Refactoring some code at work today, I came across a classic example of somebody attempting to use one language like another. The project in question is a port from MATLAB to C, and the purpose of the function is to see if a square matrix is symmetrical within a certain tolerance.
The implementation I replaced worked somewhat like this:
int check_symmetry(double *mtx, int n, double tolerance)
{
/* Allocate memory to work in */
double *mtx_trans = (double *) malloc(n * n * sizeof(double));
double *mtx_diff = (double *) malloc(n * n * sizeof(double));
/* Matrix transpose */
matxtrans(mtx, n, n, mtx_trans);
/* Matrix subtract */
matxsub(mtx, n, n, mtx_trans, n, n, mtx_sub);
/* Assume matrix is symmetric to start with */
int symmetric = TRUE;
/* Iterate through rows */
for (int i = 0; i < n; ++i)
{
/* Iterate through columns */
for (int j = 0; j < n; ++j)
{
/* Was the difference greater than the tolerance? */
double val = mtx_sub[i * n + j];
if (fabs(val) > tolerance)
{
/* Exception found: matrix not symmetric
* (but notice that we keep looping...) */
symmetric = FALSE;
}
}
}
/* Clean up memory allocations */
free(mtx_trans);
free(mtx_diff);
/* ... and return the result */
return symmetric;
}
Now, what this is really doing is the equivalent to the following line of MATLAB:
symmetric = max(abs(mtx - mtx')) > tol;
This in itself highlights the massive differences between MATLAB, where matrix operations are fundamental, and C, where they are not. While the above C code gets the correct answer, it's far from efficient. What should be obvious is that the programmer translated the code, not the meaning.

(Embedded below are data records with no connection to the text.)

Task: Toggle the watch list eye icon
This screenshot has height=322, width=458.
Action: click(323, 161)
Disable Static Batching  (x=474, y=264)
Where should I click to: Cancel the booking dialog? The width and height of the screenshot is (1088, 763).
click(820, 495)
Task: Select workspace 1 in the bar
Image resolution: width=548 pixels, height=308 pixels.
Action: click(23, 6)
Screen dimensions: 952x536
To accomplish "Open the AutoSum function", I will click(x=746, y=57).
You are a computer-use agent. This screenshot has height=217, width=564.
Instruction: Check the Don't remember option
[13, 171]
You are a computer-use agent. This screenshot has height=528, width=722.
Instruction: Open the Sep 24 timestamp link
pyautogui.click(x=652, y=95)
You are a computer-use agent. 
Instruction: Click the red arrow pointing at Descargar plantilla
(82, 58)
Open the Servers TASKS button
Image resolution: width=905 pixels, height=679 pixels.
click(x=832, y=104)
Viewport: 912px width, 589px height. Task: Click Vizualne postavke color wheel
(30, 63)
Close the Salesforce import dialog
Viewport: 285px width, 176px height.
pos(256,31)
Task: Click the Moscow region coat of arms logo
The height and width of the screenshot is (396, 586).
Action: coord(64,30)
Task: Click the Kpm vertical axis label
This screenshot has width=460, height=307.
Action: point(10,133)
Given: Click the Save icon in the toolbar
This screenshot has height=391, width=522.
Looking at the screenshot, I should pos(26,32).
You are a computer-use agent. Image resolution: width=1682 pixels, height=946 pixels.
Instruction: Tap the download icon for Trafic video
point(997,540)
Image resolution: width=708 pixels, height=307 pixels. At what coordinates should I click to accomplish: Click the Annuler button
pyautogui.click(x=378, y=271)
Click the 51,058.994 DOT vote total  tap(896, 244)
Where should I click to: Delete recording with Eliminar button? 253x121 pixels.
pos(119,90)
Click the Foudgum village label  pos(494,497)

To analyse this simple case: a symmetric matrix is reflected in the diagonal---the lower triangle is the same as the upper. What we really are trying to find out is if any elements violate this constraint. More verbosely: "does any element in the upper triangle differ from it's corresponding element in the lower triangle (by more than a certain value)?" Once we've figured this out, the operation in C is much, much shorter:
int check_symmetry(double *mtx, int n, double tolerance)
{
/* Iterate through upper triangle only */
for (int i = 0; i < n; ++i)
for (int j = i + 1; j < n; ++j)
/* Compare to lower triangle */
if (fabs(mtx[i * n + j] - m[j * n + i]) > tolerance)
/* Exception found: matrix not symmetric */
return FALSE;
/* No exceptions found: matrix is symmetric */
return TRUE;
}
This achieves the minimum number of iterations and element accesses by ignoring the diagonal, only iterating through the upper triangle and reversing the indices to access the lower triangle. The only potential downside is that it's not as obvious what's going on, but that's what comments are for!
The lesson is that you should always make sure you're using the correct method for the tool, and not trying to hammer a screw in with a spanner.